Given:
AD is diameter of the circle, AB is the tangent, and measure of arc ADC is 228 degrees.
To find:
The [tex]m\angle CAB[/tex] and [tex]m\angle CAD[/tex].
Solution:
AD is diameter of the circle. So, the measure of arc AD is 180 degrees.
[tex]m(arcADC)=m(arcAD)+m(arcDC)[/tex]
[tex]228^\circ=180^\circ+m(arcDC)[/tex]
[tex]228^\circ-180^\circ+=m(arcDC)[/tex]
[tex]48^\circ+=m(arcDC)[/tex]
The measure inscribed angle is half of the corresponding subtended arc.
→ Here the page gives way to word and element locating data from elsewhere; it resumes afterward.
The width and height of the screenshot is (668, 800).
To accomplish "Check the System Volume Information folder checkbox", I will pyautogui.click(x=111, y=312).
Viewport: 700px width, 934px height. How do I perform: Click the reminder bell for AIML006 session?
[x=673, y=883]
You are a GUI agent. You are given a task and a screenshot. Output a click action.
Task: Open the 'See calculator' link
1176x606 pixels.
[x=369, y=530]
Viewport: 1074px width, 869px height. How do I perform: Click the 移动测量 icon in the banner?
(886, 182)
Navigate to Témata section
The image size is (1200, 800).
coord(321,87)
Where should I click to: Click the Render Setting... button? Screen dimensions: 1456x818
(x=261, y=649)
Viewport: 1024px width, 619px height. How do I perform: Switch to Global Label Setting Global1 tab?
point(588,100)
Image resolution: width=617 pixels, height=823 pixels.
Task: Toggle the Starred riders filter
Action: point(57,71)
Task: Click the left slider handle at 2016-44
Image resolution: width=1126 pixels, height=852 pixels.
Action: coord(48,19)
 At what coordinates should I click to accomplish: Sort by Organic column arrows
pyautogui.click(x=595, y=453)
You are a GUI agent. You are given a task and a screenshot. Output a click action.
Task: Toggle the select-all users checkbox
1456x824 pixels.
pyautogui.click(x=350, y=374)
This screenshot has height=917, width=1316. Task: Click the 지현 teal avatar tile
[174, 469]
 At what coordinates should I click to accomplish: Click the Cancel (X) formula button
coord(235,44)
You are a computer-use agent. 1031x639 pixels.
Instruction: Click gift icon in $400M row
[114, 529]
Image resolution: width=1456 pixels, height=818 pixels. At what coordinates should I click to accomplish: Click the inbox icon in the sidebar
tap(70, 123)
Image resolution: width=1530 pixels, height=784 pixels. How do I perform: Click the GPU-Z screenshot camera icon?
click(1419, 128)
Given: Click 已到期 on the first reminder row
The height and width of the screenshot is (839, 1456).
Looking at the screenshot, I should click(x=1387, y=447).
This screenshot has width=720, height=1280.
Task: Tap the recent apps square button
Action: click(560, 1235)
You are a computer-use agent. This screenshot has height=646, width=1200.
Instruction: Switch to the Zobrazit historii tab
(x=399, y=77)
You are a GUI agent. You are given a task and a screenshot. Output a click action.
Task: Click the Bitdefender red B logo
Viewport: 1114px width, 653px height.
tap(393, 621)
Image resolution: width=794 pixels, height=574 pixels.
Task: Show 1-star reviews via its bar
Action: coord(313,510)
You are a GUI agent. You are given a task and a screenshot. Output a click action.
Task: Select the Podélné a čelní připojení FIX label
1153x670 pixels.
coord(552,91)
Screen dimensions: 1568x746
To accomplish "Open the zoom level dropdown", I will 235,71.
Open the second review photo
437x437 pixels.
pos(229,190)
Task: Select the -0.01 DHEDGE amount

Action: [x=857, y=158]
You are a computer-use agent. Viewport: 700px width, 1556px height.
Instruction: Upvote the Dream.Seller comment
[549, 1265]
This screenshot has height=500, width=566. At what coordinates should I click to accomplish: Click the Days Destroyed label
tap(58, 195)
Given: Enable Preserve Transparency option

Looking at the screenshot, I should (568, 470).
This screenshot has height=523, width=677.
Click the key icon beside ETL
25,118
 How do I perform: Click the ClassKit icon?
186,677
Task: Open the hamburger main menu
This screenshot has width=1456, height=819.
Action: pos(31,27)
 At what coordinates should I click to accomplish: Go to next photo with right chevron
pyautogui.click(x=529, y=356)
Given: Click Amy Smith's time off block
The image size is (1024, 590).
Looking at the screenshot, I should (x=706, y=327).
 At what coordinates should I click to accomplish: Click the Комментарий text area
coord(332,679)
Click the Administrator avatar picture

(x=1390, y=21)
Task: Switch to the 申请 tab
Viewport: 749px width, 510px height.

[tex]m\angle CAD=\dfrac{1}{2}\times m(arcDC)[/tex]
[tex]m\angle CAD=\dfrac{1}{2}\times 48^\circ[/tex]
[tex]m\angle CAD=24^\circ[/tex]
AB is the tangent. So, [tex]m\angle BAD=90^\circ[/tex] because radius is perpendicular on the tangent and the point of tangency.
[tex]m\angle BAD=m\angle CAB+m\angle CAD[/tex]
[tex]90^\circ=m\angle CAB+24^\circ[/tex]
[tex]90^\circ -24^\circ=m\angle CAB[/tex]
[tex]66^\circ=m\angle CAB[/tex]
Therefore, [tex]m\angle CAB=66^\circ[/tex] and [tex]m\angle CAD=24^\circ[/tex].